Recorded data

★ ★ ★ ★ ★ ★ ★

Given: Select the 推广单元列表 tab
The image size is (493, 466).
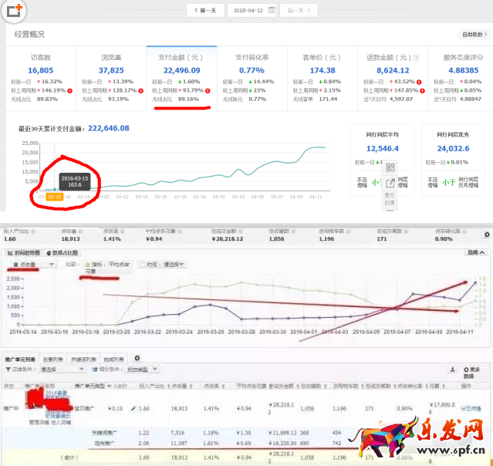Looking at the screenshot, I should 19,359.
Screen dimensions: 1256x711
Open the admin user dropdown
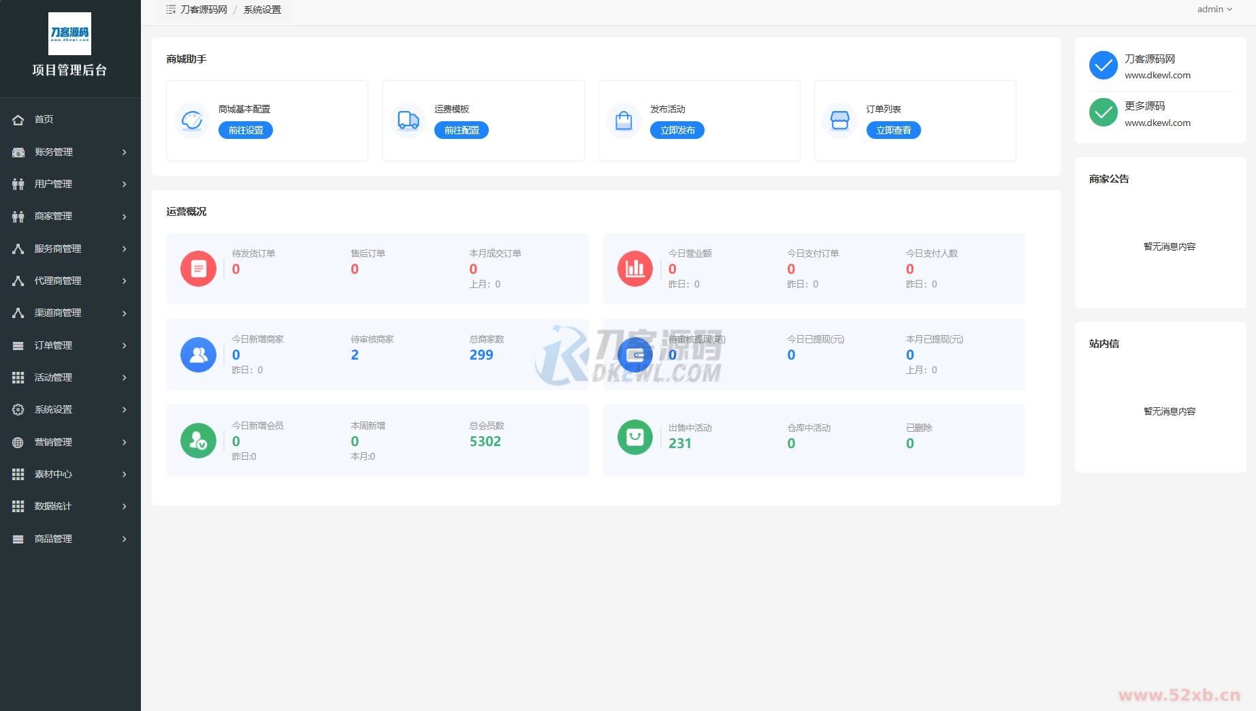click(x=1214, y=10)
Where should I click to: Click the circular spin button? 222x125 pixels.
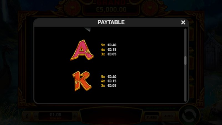pyautogui.click(x=189, y=115)
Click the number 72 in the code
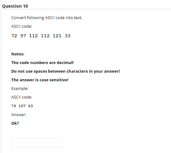The height and width of the screenshot is (153, 171). (14, 36)
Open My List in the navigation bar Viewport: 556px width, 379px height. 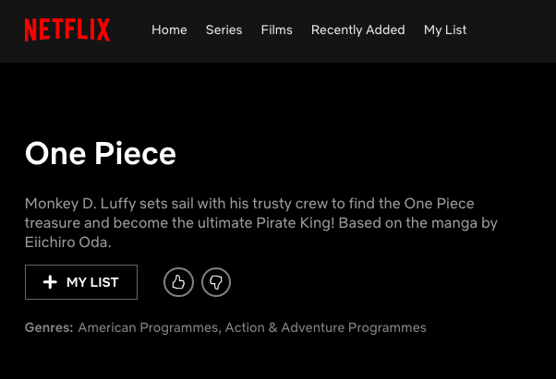(445, 30)
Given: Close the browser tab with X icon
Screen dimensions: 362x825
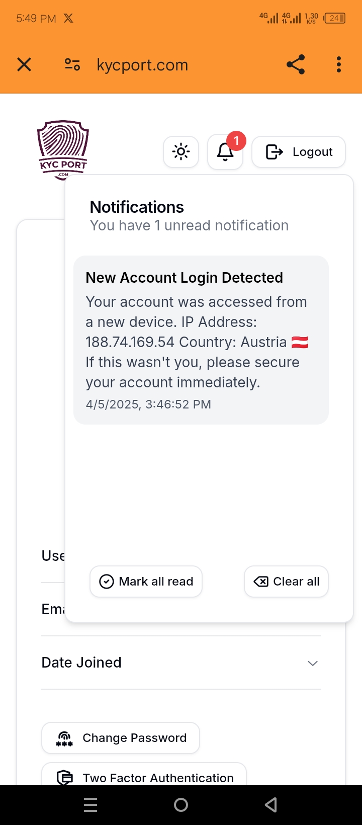Looking at the screenshot, I should (24, 65).
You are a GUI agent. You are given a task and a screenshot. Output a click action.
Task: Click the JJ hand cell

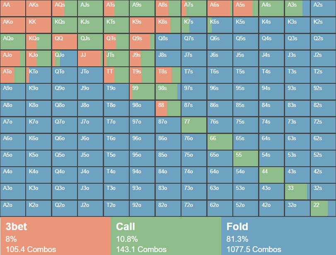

★ ★ ★ ★ ★ ★ ★

▶ Exercise task: Copy the material verbatim from its beginning through the line that contains "pyautogui.click(x=189, y=115)", including that line. Leave the pictures out of your copy.

▶ Task answer:
Given: Select the 推广单元列表 tab
The image size is (493, 466).
Looking at the screenshot, I should 19,359.
Screen dimensions: 1256x711
Open the admin user dropdown
click(x=1214, y=10)
Where should I click to: Click the circular spin button? 222x125 pixels.
pyautogui.click(x=189, y=115)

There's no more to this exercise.